I can see this is going to be a recurring theme, so I’m just going to create this one thread for CRAZY video game kanji, that I’m requesting help in identifying!
There’s actually a similar thread that’s been around for a while:
Some video game text has appeared there before. I’ll leave it to you to decide if you’d prefer to use that one or not, and I’m curious to see what you’ve run into.
…and this is a twofer:
1.「さらに」の後、what the なんて is that thing?!?
2. And after 「サーベル山」、何を見ているか？！
looks to me like 奥 and 脈 respectively
I saw that and in my 一覧 through, didn’t notice Video Games. I am thinking, “I’m going to be spamming a LOT of these, and I don’t want to dilute the wines and fancy scripts people are focusing on there, so I’ll make a thread just for ビデオ.”

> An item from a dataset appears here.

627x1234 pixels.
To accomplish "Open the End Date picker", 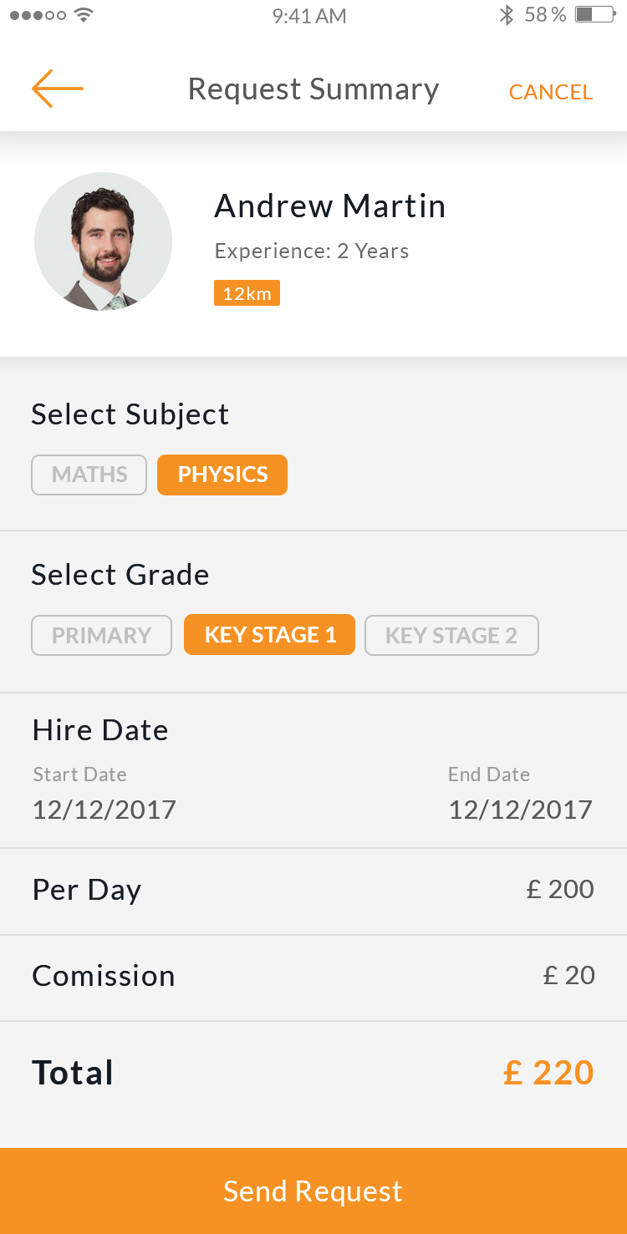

There was the stylised title of some video game series a while back, I think, but
I had a feeling this was your concern. I just figured I should point it out just in case you hadn’t seen it. Nothing wrong with creating another thread though.

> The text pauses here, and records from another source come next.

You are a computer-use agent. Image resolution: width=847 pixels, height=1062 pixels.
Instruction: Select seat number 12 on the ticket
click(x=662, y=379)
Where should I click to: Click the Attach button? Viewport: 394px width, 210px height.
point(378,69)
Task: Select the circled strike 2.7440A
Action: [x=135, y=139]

I would maybe recommend just getting used to lookups by component in a dictionary app, since these don’t feel all that stylized to me… but on the other hand I guess just asking people here might actually be quicker and it’s not like I mind personally!
@LionKimbro You could also try a handwriting input method. (I don’t know if they exist for Japanese, because I’ve never tried looking, but I think it’s likely.) I quite enjoy helping to identify kanji though, so it’s not an issue for me either.

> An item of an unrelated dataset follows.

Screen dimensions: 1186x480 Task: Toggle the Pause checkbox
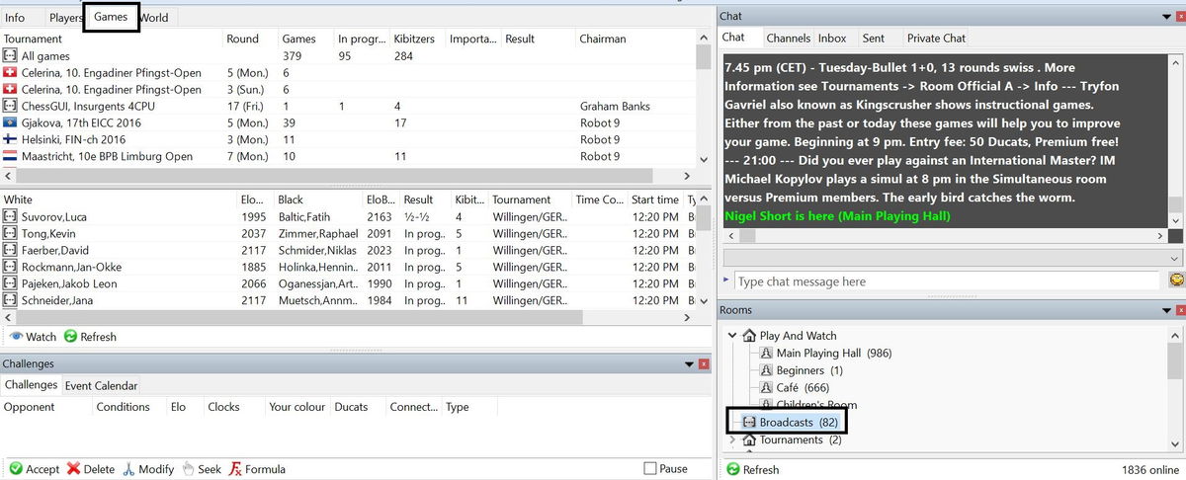649,469
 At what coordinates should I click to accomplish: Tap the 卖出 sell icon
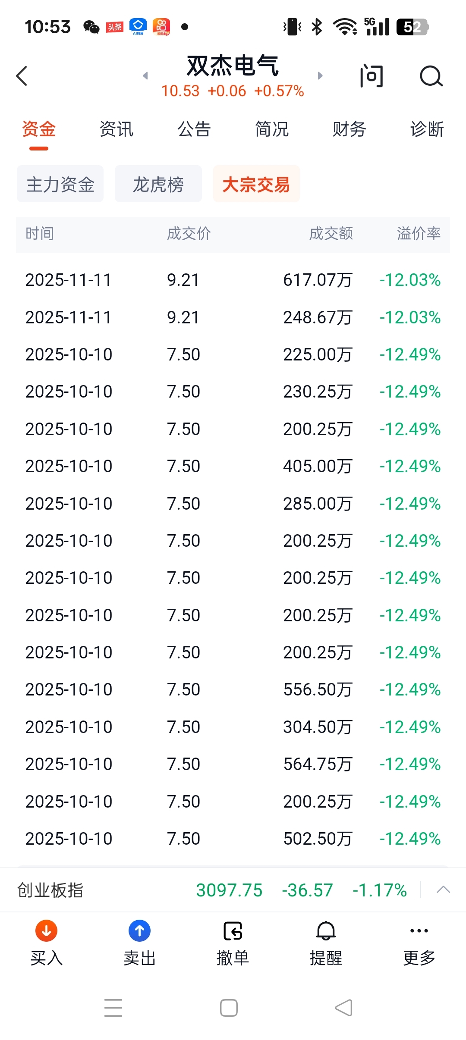(139, 931)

I bet somewhere you might also be able to find the original FF6 script itself and ctrl-F when you’re unsure about a part. (but again, asking here is fine too)
I look up Kanji a lot, and I feel pretty good at it. That’s always my first effort. But I wasn’t able to figure them out here.
For 奥, not knowing the final result, and only looking at the pixels, I first tried ハ, which didn’t turn anything similar looking, and then 囗, which also did not turn up. (Via Jisho radical search.)
For 山脈- which- I know what it is now, and I still don’t see it…!!, I tried going off 月, probably looked over 脈, and then probably just totally skipped over it— “There’s no way that’s what they meant to depict! I was expecting something more like a mirror of of 飛 or something.
Now seeing what 山奥 and 山脈 mean, I see it makes sense. But I don’t think I would have identified these without your help.
Thanks everybody for your patience and willingness.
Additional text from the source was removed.